A traição não escolhe identidade
A traição
não escolhe identidade
Por Alessandra
Leles Rocha
Diante de uma realidade que vem
permitindo, a cada dia mais, a separação entre o joio e o trigo da política
nacional, é preciso refletir sobre o significado da traição.
Ver a Direita e seus matizes,
liderando o motim congressista em favor de uma anistia, aos condenados pela recente
tentativa de Golpe de Estado, e à Proposta de Emenda Constitucional (PEC) da “Blindagem”,
de certa forma, não surpreende.
Mas, descobrir que dentro do próprio
partido do Presidente da República há simpatizantes dessas pautas, a tal ponto
de votarem a favor delas, é vexatório, para dizer o mínimo.

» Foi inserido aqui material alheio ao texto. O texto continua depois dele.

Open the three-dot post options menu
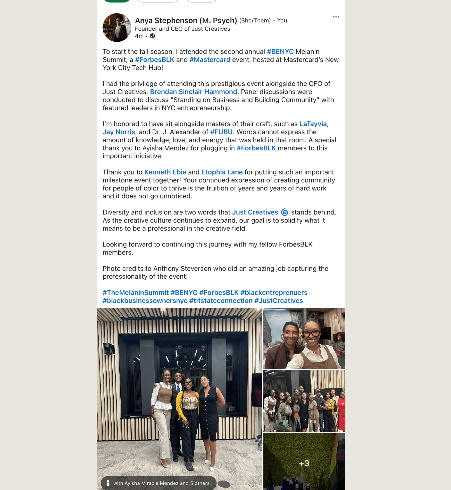Viewport: 451px width, 490px height. (x=336, y=17)
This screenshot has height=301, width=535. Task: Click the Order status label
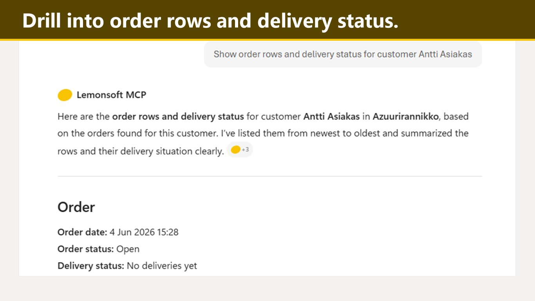[x=86, y=249]
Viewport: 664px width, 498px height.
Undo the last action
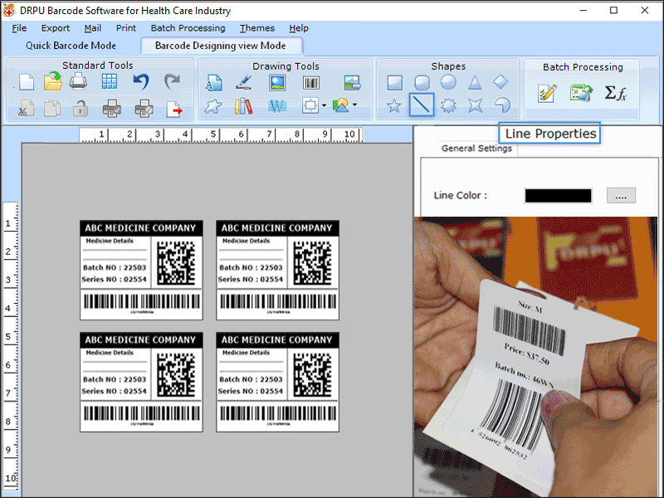[x=140, y=81]
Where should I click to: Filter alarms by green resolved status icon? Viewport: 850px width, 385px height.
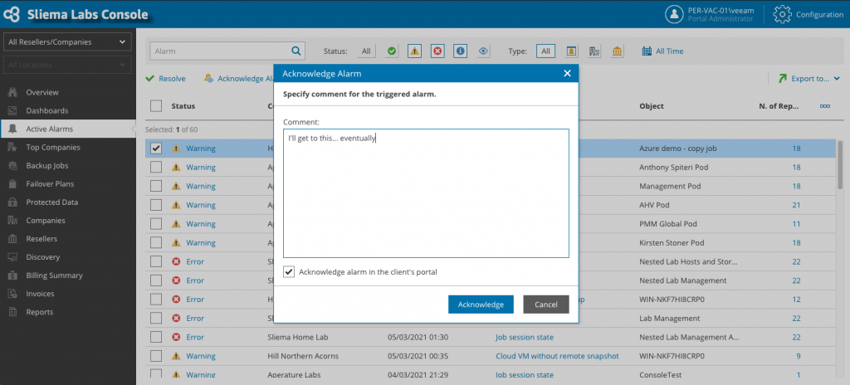coord(392,51)
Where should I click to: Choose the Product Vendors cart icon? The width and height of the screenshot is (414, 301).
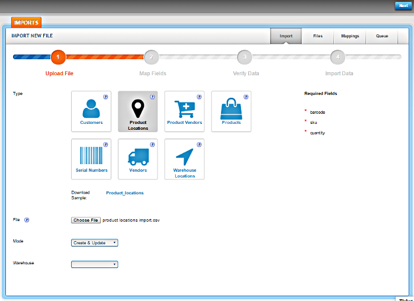[184, 109]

A grande verdade é que essa
atitude pode ser resumida em uma única palavra: TRAIÇÃO. Primeiro, esses
indivíduos romperam um contrato ou acordo social, com as crenças, princípios,
valores e convicções, que os levaram a representar uma dada parcela do
eleitorado brasileiro. Depois, com a sua sigla partidária. E, por último, com o
Presidente da República.
De modo que essa traição não só é
complexa, como envolve sentimentos de perplexidade, de indignação, de desconfiança,
e porque não dizer, de um certo luto social.
Sim, a confiança, que era o pilar
de sustentação de um acordo político, foi quebrada e fez emergir uma importante
desestabilização nas relações em torno do poder.

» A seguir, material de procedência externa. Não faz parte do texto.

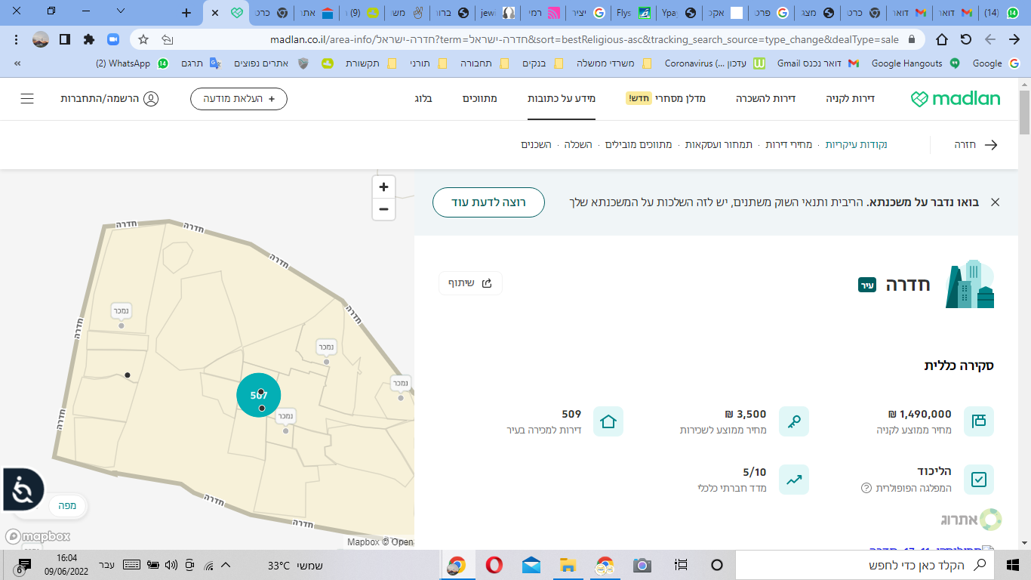Viewport: 1031px width, 580px height.
Task: Open the דירות להשכרה menu item
Action: click(x=766, y=99)
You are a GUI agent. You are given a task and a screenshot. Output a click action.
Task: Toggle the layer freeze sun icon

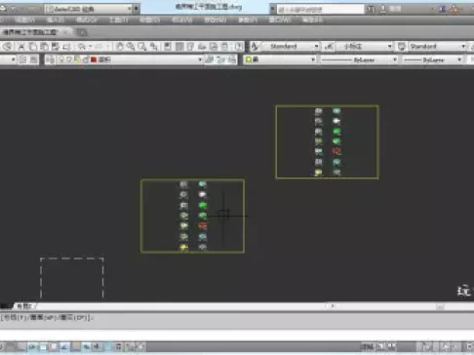(x=69, y=59)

As máscaras foram ao chão. O comportamento
fundamentado pela desonestidade e pela falta de ética criou um abismo
irreversível. Algo que traz à lembrança a literatura Shakespeariana.
William Shakespeare, poeta,
dramaturgo e ator inglês, explorou em suas obras a traição política, como
poucos. Ele refletiu sobre as dinâmicas de poder, a corrupção e a fragilidade
da moralidade, mostrando como a busca pelo poder absoluto pode levar à
usurpação e ao caos social.
A ânsia de poder foi mostrada
como um motor fundamental das tramas, levando personagens a trair seus pares e
seus compromissos, considerando que as alianças políticas tendem a ser frágeis
e transitórias, de modo que a lealdade pode ser rapidamente quebrada quando o
interesse pessoal se sobrepõe.
Sendo assim, a traição, na
perspectiva político-partidária representativa, em qualquer tempo, não se
resume a um ato individual.
Pelo contrário, ela se expande enquanto
um fenômeno social que perturba a ordem, a confiança e a coesão social, gerando
consequências importantes para os envolvidos e para a própria dinâmica das
relações humanas.
Pois, a aura de incerteza que
passa a pesar sobre aquele coletivo social é tecida pelo medo, pela insegurança,
pela desconfiança, como se a traição pudesse se repetir e se perpetuar como um
modus operandi padrão.
Isso acontece porque, segundo
Nicolau Maquiavel, escritor, político, diplomata, historiador e pensador
italiano, “Não se pode chamar de valor assassinar seus cidadãos, trair
seus amigos, faltar à palavra dada, ser desapiedado, não ter
religião. Essas atitudes podem levar à conquista de um império, mas não à
glória”.
Assim, do mesmo modo que o
Presidente da República cobrou, recentemente, dos partidos aliados um posicionamento
em relação ao compromisso assumido, enquanto frente ampla, durante a campanha
eleitoral; agora, é a vez de cobrar engajamento, lealdade e comprometimento dos
filiados ao seu próprio partido. Nada de dois pesos e duas medidas!
Dizia Eleanor Roosevelt, esposa
do ex-presidente dos EUA, Franklin Roosevelt, “Se alguém trai você uma vez,
a culpa é dele. Se trai duas vezes, a culpa é sua”. Por isso, diante de
tempos tão conturbados, tensos, aflitivos, torna-se imperioso saber qual o posicionamento
desses indivíduos dentro do governo.
Afinal, eles ocupam um lugar, um status específico, nessa ordem social, o qual lhes confere direitos e poderes que precisam e devem ser respeitados.